#### ENTRIES PROVIDED
*** Block opens ***

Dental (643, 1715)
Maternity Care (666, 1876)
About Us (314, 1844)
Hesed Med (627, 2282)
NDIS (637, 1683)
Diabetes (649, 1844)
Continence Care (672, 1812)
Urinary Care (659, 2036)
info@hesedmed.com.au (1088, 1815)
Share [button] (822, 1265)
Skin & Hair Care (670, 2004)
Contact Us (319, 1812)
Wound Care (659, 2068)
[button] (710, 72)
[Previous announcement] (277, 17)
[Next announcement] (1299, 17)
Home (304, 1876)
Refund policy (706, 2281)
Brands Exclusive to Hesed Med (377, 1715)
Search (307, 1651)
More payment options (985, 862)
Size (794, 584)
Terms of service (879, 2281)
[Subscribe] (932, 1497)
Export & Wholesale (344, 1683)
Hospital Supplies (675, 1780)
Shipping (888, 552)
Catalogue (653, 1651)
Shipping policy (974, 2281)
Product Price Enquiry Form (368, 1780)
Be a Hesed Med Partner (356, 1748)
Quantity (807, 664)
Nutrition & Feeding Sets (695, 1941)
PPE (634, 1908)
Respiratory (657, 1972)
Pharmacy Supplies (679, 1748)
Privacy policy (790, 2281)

*** Block closes ***

#### THE PROBLEM
Every line above that has the string "Supplies" needs to be copied.

#### REPLY
Hospital Supplies (675, 1780)
Pharmacy Supplies (679, 1748)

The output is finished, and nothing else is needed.